Déclaré constitutionnel, l’IFI frappe désormais les propriétaires d’espaces naturels non affectés à des fins professionnelles. Le mécanisme de la compensation environnementale, issu de la loi Biodiversité du 8 août 2016, permet aux espaces naturels d’échapper, sous certaines conditions au nouvel impôt sur la fortune immobilière.

A quelques nuances près, la loi de finances pour 2018 a été validée le 28 décembre dernier par le Conseil constitutionnel. Elle acte le remplacement de l’ISF par « l’impôt sur la fortune immobilière » (IFI) et donc la taxation de tous les espaces naturels participant de la valeur d’actifs des personnes assujetties lorsque cette valeur dépasse 1 300 000 € , sauf s’il sont « valorisés », c’est à dire « affectés à l’activité principale industrielle, commerciale, artisanale, agricole ou libérale » de ces personnes.  Pour éviter certains échappatoires, la loi prévoit que ces actifs « transférés dans un patrimoine fiduciaire » sont compris dans le patrimoine du constituant pour leur valeur vénale nette (CGI, art. 964 et s.).  « Un appel au bétonnage et aux projets opportunistes pour échapper à cet impôt » hurlent les défenseurs de l’environnement.

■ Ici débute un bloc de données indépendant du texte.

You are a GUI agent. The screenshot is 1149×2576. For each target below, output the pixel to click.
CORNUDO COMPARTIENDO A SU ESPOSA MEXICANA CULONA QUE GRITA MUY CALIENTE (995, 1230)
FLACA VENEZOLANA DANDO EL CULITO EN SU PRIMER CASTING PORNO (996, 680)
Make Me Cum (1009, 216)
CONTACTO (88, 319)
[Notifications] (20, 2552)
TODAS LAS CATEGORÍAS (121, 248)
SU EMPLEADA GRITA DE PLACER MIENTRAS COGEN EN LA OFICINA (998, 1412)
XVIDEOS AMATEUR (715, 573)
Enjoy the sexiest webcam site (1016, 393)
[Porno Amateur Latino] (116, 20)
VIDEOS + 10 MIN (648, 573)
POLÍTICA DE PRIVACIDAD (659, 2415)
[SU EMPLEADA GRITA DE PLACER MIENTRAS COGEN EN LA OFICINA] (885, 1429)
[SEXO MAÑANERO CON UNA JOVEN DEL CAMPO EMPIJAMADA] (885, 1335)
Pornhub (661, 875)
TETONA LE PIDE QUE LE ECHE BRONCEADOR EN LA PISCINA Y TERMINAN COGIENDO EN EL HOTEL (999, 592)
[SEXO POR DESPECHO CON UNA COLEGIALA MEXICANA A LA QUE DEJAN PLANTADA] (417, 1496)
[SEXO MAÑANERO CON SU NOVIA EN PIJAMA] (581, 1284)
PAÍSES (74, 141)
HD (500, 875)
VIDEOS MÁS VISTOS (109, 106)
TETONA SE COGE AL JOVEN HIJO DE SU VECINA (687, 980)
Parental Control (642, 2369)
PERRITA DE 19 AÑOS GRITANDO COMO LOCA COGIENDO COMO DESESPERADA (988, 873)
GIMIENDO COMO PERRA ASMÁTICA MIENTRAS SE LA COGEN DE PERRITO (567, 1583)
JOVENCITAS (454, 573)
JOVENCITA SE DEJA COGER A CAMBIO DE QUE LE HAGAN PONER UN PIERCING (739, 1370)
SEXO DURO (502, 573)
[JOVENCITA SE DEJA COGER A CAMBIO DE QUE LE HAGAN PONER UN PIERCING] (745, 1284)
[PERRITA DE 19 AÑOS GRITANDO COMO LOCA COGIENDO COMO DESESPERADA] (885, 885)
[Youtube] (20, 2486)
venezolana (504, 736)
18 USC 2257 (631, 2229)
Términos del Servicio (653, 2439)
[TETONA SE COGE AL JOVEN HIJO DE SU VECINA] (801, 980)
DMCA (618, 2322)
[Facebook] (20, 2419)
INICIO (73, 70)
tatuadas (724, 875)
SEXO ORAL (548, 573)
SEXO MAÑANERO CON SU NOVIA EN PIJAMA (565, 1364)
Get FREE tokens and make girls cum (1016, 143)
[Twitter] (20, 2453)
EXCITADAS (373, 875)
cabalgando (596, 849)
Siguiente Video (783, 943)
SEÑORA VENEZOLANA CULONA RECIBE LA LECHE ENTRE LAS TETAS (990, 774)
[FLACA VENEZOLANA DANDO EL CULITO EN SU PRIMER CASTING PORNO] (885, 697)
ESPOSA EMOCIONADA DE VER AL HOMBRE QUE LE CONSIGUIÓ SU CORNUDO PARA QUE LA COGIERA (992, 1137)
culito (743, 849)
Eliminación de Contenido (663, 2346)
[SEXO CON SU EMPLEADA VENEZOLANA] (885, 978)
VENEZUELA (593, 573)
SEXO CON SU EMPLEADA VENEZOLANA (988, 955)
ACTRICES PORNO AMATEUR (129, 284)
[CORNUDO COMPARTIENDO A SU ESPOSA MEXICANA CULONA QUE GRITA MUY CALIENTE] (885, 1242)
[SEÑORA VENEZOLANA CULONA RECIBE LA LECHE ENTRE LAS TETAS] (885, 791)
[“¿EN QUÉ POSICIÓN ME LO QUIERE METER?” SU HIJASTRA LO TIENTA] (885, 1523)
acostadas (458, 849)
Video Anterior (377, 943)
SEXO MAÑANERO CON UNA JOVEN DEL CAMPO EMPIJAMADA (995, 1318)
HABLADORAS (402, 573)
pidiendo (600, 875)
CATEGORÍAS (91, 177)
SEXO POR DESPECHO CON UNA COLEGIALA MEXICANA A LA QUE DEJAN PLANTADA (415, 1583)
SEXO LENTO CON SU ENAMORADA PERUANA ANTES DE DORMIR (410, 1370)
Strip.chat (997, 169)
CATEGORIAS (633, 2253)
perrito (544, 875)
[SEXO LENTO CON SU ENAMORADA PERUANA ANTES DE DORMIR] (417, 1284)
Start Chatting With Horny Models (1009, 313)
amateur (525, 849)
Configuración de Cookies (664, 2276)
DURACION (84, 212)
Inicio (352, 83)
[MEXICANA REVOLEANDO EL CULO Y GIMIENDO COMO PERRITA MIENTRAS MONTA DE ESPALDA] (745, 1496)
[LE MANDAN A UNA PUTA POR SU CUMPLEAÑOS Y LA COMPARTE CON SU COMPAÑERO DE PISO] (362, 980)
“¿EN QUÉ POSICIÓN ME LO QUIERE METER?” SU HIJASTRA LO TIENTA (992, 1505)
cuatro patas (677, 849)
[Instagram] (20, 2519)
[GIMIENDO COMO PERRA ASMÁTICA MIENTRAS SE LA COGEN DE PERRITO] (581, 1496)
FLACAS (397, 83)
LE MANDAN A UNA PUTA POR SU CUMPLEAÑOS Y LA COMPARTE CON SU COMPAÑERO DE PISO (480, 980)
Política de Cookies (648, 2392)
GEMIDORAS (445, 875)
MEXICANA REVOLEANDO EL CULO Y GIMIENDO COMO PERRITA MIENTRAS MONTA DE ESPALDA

Des voix se sont élevées pour dénoncer cette surtaxation de l’environnement « improductif » et ce, dès la présentation du projet de loi. Tel sera donc le cas, sauf si on arrive à faire de cette disposition un levier de protection. A cela deux conditions : que la valorisation soit une valorisation à des fins de conservation et qu’elle soit réalisée à titre professionnel.  Dans la plupart des cas, un propriétaire d’espace naturel ne pourra pas seul mettre en œuvre une valorisation environnementale dans la mesure où elle ne pourra être considérée comme exécutée « à titre professionnel ».  Il restera donc assujetti à l’IFI.

En revanche, si cette compensation est réalisée par un opérateur de compensation au sens de l’article L. 163-1 C. env. auprès duquel ses biens auront été placés à un titre ou à un autre, les deux conditions précitées seront réunies et espaces exclus du champ d’application de l’IFI .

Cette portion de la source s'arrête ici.